More broadly, as of the end of January 2022, also according to the IEA, Russia’s total world oil exports were 7.8 million bpd, two-thirds of which were crude and condensate. Therefore, using the above probable scenario range, world oil markets would only lose between 0.78 million bpd and 1.95 million bpd of Russian oil levels prior to the invasion of Ukraine, even with the cap established, regardless of all other factors. However, even this amount of supply loss is extremely unlikely, as Iran has a huge tanker fleet, some of which could be made available to Russia, as do China, Hong Kong, and India, among others. The commonly cited ‘problem’ of shipping and cargo protection and indemnity insurance is also bogus, as such insurance could quite easily be covered in all of the mentioned countries, as it was when the penalties related to shipping insurance were imposed on Iranian tanker fleets by the US

So why is Putin firing rounds of verbal warning about the $60 price ceiling? It seems quite clear that he is doing it so that no one can think of lowering the cap price to the originally discussed levels of between $20 and $30 per barrel of Brent equivalent, which would put Russian oil sales at a loss. The bottom line is that Putin and Russia’s oil companies are perfectly content with having an oil price cap of $60 per barrel of Brent equivalent. So are all buyers who can get Russian oil at this level.

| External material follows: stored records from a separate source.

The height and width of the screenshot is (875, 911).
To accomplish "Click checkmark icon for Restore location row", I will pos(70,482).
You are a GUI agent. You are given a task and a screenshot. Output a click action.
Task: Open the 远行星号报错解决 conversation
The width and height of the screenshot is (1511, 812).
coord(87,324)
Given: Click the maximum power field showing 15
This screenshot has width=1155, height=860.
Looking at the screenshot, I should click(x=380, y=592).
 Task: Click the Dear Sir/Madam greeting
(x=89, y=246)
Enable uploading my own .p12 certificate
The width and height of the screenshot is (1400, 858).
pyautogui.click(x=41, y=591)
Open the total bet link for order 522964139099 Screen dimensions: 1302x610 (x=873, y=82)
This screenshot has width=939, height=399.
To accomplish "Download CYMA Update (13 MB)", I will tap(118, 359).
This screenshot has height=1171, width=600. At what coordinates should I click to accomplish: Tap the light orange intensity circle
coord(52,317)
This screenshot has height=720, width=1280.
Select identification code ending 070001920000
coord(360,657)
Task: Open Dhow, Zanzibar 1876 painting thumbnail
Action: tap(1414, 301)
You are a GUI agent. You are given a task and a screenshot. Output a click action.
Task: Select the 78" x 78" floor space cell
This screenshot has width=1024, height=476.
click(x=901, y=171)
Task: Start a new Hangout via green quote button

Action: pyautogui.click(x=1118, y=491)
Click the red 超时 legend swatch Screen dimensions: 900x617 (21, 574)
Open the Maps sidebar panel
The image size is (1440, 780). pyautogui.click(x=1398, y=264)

Furthermore, the US is perfectly content that India, one of the two largest buyers of Russian oil since February 2022, will continue to do so, even at prices above the G7-imposed price cap mechanism if necessary, according to the comments by US Treasury Secretary Janet Yellen in November 2022. After all, it is in the US and its developed market allies that much lower oil and gas prices are in the interest of easing their upward pressure on inflation and interest rates and ease fears of recessions in those countries. Oil traders can also make as much money shorting oil and gas as they can buying it, so they are just as happy. The only people who don’t like it are the oil companies, even though they still make huge profits around these price levels.